TASK TO COMPLETE
Return each of the following records verbatim, line for line, without any change.

======== TASK MATERIAL ========

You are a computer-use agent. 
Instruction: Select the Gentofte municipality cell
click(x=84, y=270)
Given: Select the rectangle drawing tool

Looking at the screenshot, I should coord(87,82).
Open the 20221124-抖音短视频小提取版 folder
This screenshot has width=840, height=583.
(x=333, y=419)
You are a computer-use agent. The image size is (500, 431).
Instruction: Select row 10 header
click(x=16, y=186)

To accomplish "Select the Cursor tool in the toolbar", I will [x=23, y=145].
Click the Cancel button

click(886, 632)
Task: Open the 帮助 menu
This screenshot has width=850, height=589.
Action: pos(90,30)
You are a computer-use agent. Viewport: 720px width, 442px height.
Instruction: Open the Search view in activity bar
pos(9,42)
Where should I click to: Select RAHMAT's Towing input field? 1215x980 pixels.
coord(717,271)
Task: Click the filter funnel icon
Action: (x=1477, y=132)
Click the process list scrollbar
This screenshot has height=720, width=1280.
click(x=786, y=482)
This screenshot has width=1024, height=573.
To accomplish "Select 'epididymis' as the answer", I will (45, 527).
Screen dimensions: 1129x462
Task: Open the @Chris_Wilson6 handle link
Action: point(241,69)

========

FULL ANSWER
You are a computer-use agent. 
Instruction: Select the Gentofte municipality cell
click(x=84, y=270)
Given: Select the rectangle drawing tool

Looking at the screenshot, I should coord(87,82).
Open the 20221124-抖音短视频小提取版 folder
This screenshot has width=840, height=583.
(x=333, y=419)
You are a computer-use agent. The image size is (500, 431).
Instruction: Select row 10 header
click(x=16, y=186)

To accomplish "Select the Cursor tool in the toolbar", I will [x=23, y=145].
Click the Cancel button

click(886, 632)
Task: Open the 帮助 menu
This screenshot has width=850, height=589.
Action: pos(90,30)
You are a computer-use agent. Viewport: 720px width, 442px height.
Instruction: Open the Search view in activity bar
pos(9,42)
Where should I click to: Select RAHMAT's Towing input field? 1215x980 pixels.
coord(717,271)
Task: Click the filter funnel icon
Action: (x=1477, y=132)
Click the process list scrollbar
This screenshot has height=720, width=1280.
click(x=786, y=482)
This screenshot has width=1024, height=573.
To accomplish "Select 'epididymis' as the answer", I will (45, 527).
Screen dimensions: 1129x462
Task: Open the @Chris_Wilson6 handle link
Action: point(241,69)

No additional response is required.